-- Problem to work on --
Extract all lines from the data beneath that include the word "ÖGRENEMİZ".

-- Task inputs --

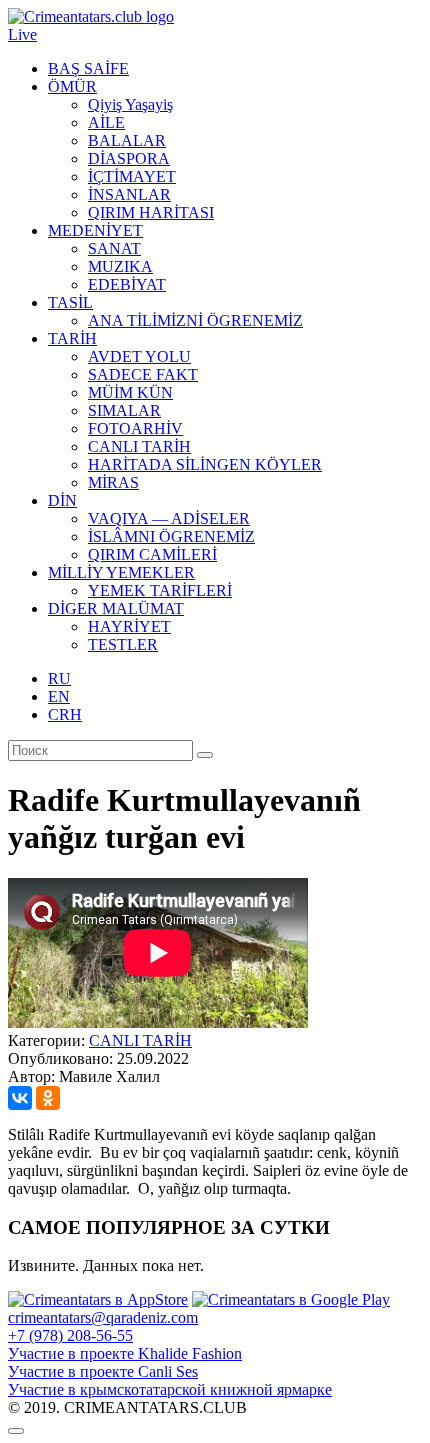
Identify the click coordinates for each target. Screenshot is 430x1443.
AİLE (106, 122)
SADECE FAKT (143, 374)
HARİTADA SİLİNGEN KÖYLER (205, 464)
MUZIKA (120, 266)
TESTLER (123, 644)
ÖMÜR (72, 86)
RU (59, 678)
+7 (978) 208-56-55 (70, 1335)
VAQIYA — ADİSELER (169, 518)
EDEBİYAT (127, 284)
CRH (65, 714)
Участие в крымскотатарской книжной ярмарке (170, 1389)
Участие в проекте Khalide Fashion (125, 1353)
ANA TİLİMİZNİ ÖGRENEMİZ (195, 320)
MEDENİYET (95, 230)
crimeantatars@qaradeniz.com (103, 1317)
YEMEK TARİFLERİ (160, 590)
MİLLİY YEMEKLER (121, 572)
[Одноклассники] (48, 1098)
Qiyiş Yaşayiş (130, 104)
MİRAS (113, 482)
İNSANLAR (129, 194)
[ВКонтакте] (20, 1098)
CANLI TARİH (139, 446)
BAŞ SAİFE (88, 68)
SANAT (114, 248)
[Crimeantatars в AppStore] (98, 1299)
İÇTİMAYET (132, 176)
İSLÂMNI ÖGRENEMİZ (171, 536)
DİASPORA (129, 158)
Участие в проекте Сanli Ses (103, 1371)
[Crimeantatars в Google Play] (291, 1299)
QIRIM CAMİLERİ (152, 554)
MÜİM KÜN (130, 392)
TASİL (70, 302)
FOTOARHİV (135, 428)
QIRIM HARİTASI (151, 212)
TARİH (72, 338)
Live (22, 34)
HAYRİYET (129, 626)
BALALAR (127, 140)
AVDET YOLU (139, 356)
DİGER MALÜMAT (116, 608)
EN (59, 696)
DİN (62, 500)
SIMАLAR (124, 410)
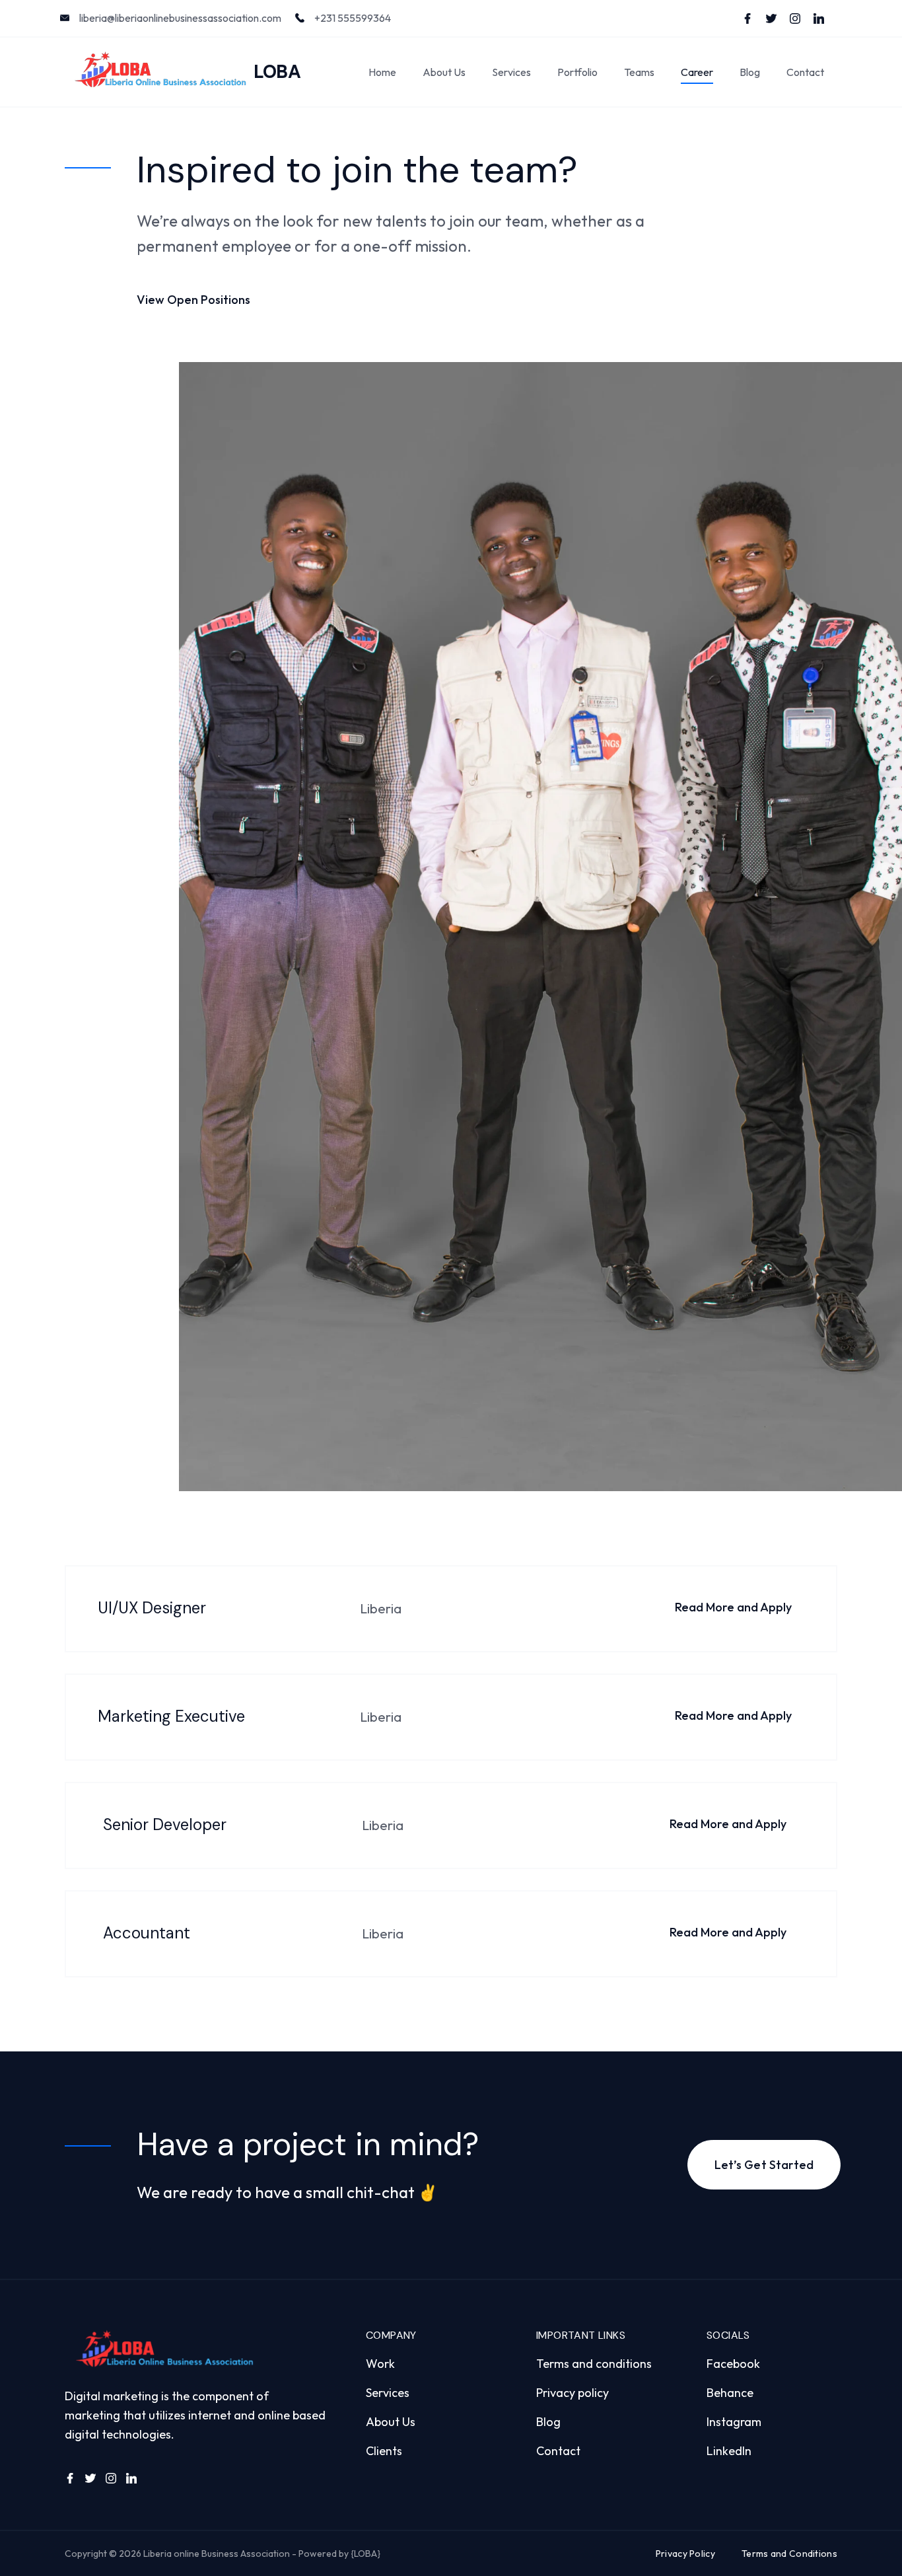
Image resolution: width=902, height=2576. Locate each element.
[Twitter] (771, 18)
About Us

-- Solution to this task --
ANA TİLİMİZNİ ÖGRENEMİZ (195, 320)
İSLÂMNI ÖGRENEMİZ (171, 536)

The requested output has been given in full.